/---

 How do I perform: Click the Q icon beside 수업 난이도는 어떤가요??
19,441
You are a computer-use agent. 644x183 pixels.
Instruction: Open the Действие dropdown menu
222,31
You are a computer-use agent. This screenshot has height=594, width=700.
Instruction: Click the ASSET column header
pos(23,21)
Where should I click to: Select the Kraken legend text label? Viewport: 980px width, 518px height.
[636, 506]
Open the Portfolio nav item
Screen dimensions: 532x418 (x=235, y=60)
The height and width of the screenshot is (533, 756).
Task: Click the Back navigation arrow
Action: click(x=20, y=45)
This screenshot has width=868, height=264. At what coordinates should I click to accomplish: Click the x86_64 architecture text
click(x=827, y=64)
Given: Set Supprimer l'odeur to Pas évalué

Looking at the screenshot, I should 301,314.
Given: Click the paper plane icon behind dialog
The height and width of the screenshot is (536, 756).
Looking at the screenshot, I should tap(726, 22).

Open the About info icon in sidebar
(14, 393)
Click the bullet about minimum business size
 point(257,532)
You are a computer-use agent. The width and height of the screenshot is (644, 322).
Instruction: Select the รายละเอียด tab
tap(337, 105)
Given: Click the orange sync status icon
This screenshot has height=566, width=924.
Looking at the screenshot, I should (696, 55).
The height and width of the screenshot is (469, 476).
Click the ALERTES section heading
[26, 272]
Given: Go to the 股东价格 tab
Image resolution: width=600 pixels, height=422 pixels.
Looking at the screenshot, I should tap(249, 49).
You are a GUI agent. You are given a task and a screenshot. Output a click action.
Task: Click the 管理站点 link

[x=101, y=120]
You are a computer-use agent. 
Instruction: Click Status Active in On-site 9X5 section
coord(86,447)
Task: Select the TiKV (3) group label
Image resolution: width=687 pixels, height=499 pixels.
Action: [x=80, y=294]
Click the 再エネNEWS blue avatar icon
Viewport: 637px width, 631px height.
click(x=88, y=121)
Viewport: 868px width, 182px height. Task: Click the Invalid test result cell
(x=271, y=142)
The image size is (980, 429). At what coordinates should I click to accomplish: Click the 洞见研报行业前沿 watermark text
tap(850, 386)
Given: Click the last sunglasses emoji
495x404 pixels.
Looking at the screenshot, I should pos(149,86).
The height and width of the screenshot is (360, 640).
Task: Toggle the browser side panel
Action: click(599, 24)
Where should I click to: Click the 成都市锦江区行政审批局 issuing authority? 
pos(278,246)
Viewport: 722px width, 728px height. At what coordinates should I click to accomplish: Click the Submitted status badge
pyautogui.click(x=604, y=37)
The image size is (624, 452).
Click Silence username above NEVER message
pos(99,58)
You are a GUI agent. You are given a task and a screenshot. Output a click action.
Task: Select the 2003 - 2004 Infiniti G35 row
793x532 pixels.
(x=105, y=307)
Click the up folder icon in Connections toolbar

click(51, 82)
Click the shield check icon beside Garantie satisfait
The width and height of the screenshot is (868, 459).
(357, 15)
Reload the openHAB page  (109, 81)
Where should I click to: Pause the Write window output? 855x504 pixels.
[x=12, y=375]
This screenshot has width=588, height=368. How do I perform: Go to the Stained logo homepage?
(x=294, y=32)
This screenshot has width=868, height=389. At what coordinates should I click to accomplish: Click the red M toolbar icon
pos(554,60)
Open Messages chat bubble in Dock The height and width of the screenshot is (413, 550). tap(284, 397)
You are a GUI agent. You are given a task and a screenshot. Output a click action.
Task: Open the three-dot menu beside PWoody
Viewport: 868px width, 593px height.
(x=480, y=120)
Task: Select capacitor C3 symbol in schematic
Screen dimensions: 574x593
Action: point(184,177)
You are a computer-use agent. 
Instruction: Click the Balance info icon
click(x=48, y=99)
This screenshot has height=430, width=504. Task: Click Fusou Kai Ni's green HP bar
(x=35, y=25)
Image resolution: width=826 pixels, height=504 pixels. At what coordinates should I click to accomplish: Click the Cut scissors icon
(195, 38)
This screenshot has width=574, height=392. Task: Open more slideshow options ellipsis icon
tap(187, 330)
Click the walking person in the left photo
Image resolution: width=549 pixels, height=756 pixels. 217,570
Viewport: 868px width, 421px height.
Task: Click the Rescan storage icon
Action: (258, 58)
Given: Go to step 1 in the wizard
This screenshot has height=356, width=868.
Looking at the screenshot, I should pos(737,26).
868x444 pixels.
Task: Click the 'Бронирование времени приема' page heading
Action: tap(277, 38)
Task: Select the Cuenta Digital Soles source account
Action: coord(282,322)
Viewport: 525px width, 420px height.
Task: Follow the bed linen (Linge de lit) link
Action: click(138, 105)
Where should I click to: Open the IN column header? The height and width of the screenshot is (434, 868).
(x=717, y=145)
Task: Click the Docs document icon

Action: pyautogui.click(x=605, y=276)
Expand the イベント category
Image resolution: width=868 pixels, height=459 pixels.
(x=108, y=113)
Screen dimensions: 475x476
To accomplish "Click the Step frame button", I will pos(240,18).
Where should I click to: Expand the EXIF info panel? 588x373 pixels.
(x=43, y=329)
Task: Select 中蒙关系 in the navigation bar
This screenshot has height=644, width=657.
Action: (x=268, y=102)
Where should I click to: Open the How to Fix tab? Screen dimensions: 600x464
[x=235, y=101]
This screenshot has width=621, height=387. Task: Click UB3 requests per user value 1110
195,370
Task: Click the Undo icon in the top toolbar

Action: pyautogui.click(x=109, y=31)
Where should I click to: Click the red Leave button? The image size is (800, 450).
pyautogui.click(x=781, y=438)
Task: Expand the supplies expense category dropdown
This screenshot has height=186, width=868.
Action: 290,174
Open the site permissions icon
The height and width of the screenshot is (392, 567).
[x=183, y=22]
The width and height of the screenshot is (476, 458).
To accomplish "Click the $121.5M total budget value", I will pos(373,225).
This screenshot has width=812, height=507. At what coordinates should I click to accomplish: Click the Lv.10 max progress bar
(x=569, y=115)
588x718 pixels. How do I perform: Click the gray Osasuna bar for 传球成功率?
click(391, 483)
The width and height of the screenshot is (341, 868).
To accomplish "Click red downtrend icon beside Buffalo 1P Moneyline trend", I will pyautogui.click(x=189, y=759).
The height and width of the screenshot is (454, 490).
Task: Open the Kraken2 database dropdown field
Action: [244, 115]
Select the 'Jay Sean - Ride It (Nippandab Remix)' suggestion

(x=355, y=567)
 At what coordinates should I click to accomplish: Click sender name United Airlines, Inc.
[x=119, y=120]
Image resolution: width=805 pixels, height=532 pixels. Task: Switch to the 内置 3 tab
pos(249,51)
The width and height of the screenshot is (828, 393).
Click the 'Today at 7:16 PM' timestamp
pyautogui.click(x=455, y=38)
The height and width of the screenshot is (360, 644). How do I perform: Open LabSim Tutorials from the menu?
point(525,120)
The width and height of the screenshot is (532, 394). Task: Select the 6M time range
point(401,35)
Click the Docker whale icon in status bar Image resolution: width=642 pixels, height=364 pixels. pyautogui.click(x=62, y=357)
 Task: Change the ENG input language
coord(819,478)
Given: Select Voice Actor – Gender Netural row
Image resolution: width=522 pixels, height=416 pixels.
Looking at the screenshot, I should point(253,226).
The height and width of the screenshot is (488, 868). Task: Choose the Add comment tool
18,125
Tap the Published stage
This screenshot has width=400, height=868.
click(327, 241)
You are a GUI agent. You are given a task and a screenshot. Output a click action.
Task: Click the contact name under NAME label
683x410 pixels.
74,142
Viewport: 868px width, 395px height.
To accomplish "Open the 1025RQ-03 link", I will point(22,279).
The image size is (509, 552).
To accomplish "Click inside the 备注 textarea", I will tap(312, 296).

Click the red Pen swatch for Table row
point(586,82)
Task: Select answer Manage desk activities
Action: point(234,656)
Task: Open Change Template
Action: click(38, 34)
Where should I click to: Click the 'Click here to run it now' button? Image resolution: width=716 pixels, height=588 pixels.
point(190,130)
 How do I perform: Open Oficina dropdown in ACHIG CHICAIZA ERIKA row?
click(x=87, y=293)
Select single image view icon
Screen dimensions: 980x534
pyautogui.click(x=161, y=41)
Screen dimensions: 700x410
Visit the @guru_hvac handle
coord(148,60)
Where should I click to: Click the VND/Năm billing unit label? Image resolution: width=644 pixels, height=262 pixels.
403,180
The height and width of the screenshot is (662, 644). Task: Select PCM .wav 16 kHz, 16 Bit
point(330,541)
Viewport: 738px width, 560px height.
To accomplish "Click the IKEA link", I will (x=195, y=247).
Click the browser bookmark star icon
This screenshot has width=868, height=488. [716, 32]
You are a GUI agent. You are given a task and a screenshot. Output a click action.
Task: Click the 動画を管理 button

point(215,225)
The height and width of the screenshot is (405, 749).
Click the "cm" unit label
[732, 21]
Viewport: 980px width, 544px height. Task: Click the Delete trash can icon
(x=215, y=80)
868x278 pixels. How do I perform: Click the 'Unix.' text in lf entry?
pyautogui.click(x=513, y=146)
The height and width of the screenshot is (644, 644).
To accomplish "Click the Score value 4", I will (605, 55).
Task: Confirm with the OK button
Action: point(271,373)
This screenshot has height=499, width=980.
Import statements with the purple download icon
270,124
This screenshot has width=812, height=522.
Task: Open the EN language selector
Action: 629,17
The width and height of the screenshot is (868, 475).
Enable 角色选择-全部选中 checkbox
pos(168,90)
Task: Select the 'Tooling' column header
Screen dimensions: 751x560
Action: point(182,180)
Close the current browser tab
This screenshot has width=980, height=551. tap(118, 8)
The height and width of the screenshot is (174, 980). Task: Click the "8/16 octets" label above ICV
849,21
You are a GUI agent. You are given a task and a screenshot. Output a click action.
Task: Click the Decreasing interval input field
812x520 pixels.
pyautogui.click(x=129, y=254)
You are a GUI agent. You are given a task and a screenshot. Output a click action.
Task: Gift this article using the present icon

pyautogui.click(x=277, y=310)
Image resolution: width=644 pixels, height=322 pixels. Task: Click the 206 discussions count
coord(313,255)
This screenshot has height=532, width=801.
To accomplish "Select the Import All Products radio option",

\---

Only the final stretch of the entries above is needed: print exactly the lines from the line containing "812x520 pixels." through the last one.

812x520 pixels.
pyautogui.click(x=129, y=254)
You are a GUI agent. You are given a task and a screenshot. Output a click action.
Task: Gift this article using the present icon

pyautogui.click(x=277, y=310)
Image resolution: width=644 pixels, height=322 pixels. Task: Click the 206 discussions count
coord(313,255)
This screenshot has height=532, width=801.
To accomplish "Select the Import All Products radio option",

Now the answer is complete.